--- begin ---

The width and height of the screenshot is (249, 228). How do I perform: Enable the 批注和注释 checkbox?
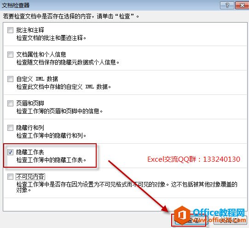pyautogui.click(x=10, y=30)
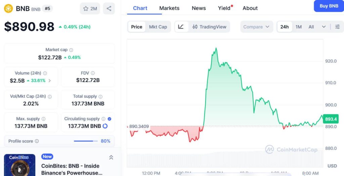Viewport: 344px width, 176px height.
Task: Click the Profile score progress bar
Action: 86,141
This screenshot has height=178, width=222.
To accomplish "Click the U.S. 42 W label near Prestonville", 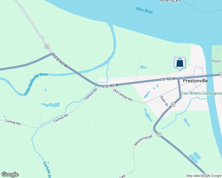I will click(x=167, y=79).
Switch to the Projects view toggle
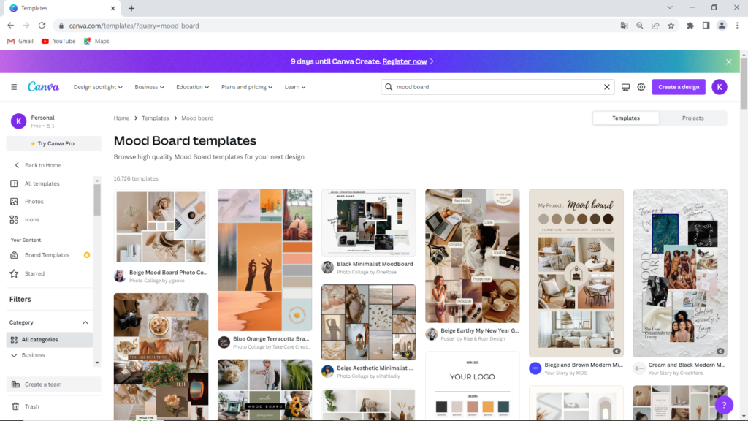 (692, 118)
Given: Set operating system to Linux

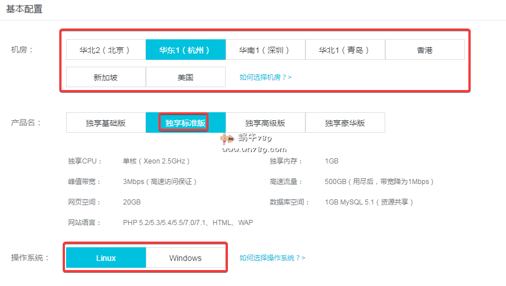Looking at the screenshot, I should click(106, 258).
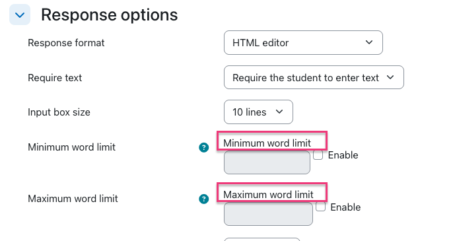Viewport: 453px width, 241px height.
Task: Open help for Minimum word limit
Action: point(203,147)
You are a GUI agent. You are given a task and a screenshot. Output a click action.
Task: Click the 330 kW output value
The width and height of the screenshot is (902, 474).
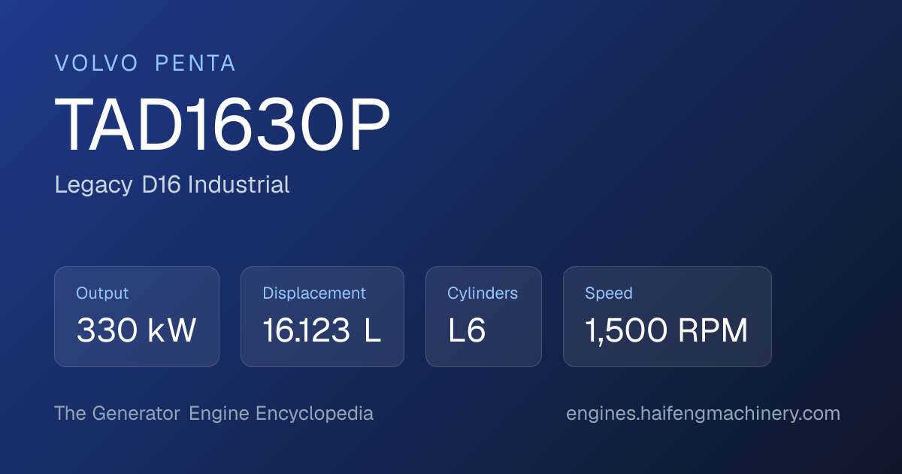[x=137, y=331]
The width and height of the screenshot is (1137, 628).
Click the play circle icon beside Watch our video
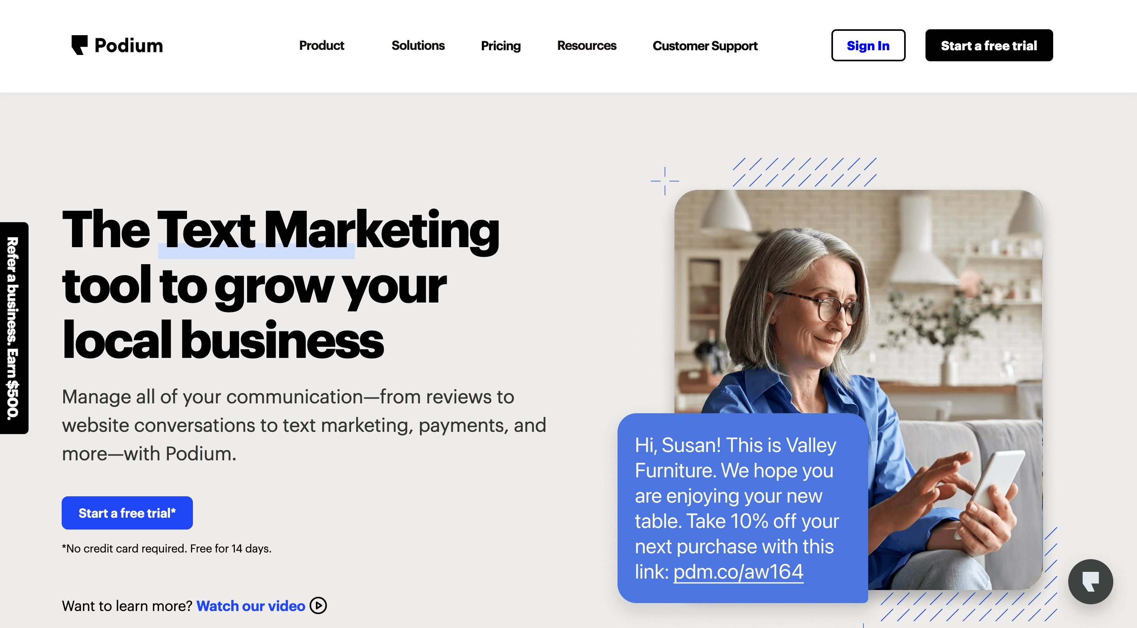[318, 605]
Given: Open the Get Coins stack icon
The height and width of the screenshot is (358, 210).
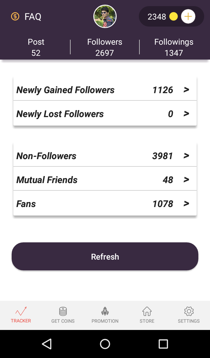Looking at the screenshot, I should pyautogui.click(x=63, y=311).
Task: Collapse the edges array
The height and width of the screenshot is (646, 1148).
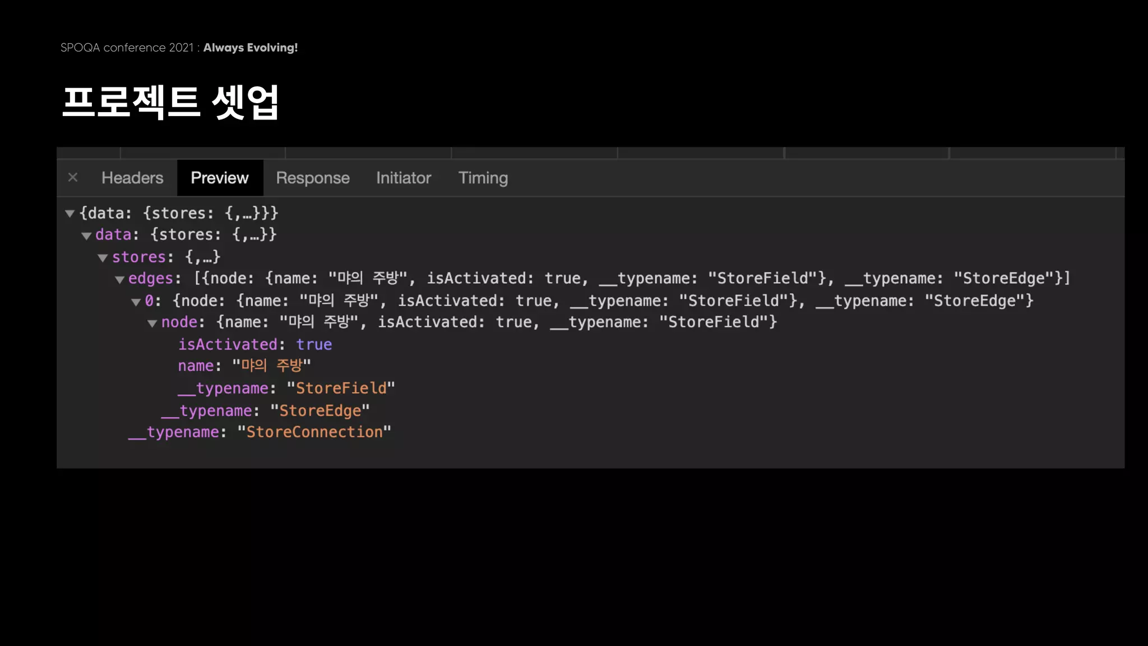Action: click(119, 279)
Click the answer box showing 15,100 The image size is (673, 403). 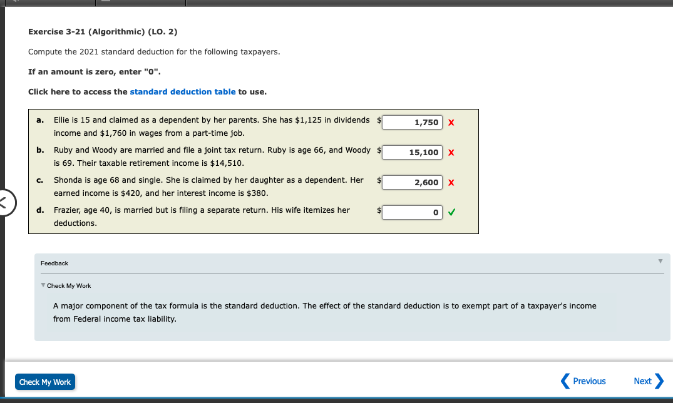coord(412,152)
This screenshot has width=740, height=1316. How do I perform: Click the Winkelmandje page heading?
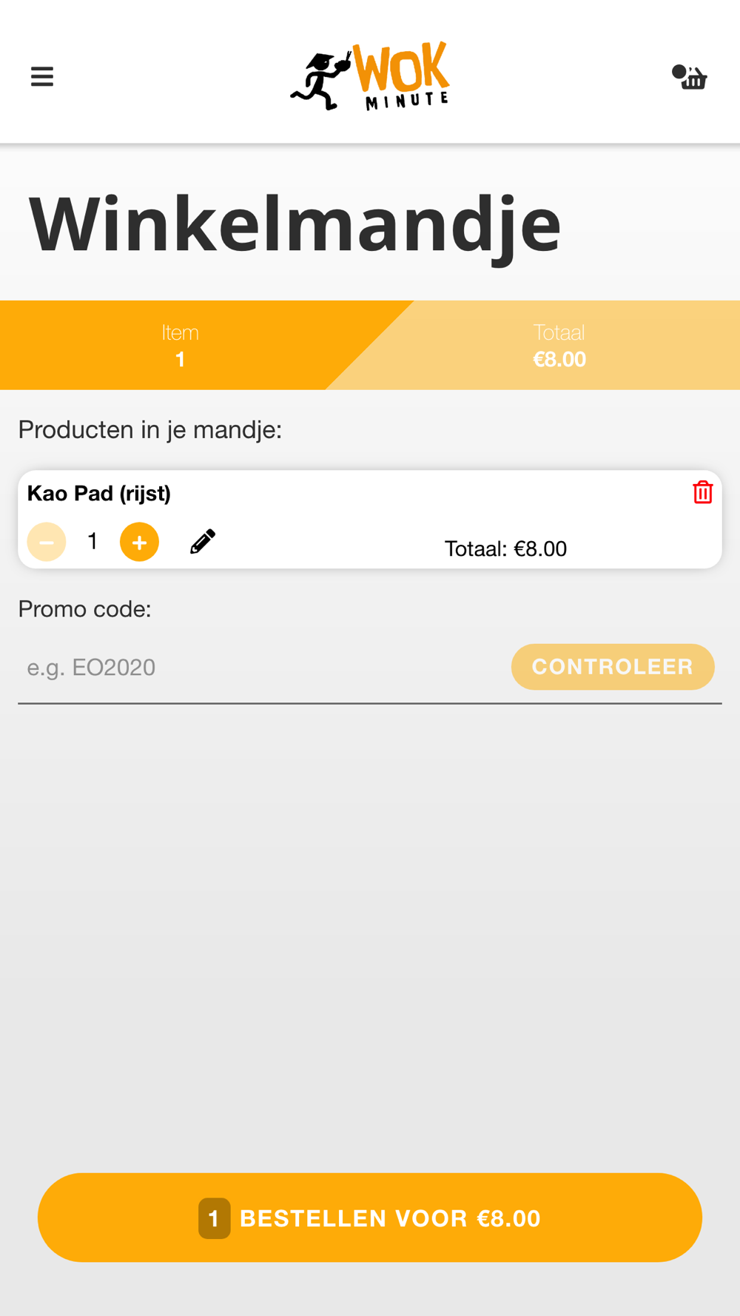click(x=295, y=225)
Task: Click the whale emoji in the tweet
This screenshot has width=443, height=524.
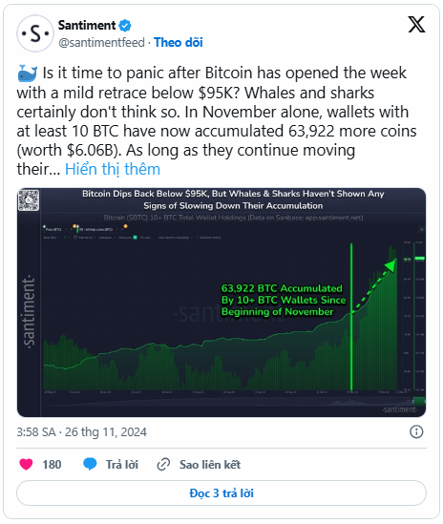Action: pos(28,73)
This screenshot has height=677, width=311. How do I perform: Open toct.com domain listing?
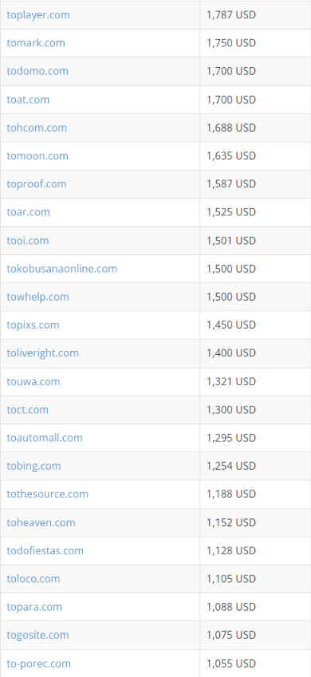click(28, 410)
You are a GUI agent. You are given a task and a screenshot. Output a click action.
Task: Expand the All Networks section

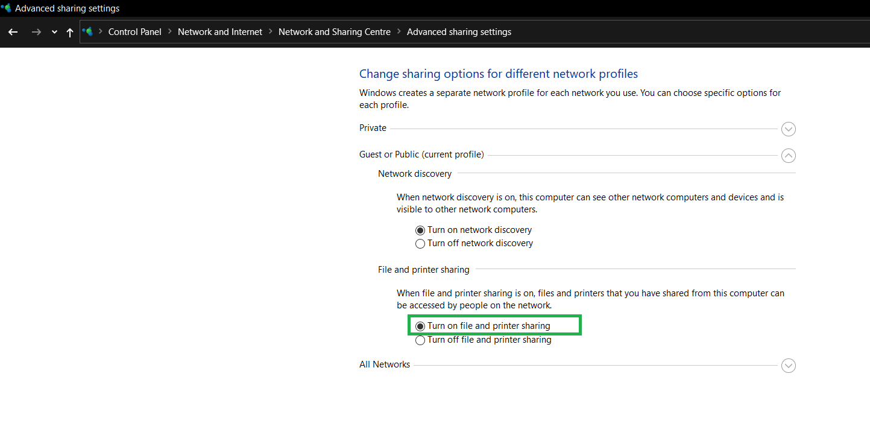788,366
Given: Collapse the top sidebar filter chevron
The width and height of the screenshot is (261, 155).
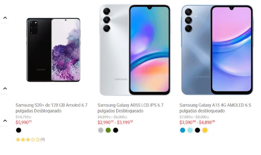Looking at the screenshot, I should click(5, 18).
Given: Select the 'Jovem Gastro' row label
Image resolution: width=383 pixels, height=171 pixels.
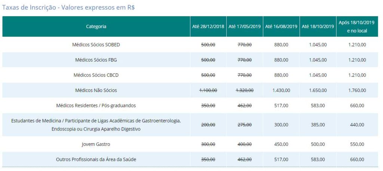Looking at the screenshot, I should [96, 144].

--- end ---

== REQUIREMENTS ==
Set down the listing again, beginning at the line that contains "This screenshot has width=740, height=1316." and continuing through the end of the listing, and leave the pictures out of your answer.

== EXPECTED OUTPUT ==
This screenshot has width=740, height=1316. How do I perform: Click the Winkelmandje page heading?
click(x=295, y=225)
Task: Click the whale emoji in the tweet
This screenshot has width=443, height=524.
Action: pos(28,73)
This screenshot has height=677, width=311. How do I perform: Open toct.com domain listing?
click(28, 410)
You are a GUI agent. You are given a task and a screenshot. Output a click action.
Task: Expand the All Networks section

788,366
Given: Collapse the top sidebar filter chevron
The width and height of the screenshot is (261, 155).
Looking at the screenshot, I should click(5, 18).
Given: Select the 'Jovem Gastro' row label
Image resolution: width=383 pixels, height=171 pixels.
Looking at the screenshot, I should [96, 144].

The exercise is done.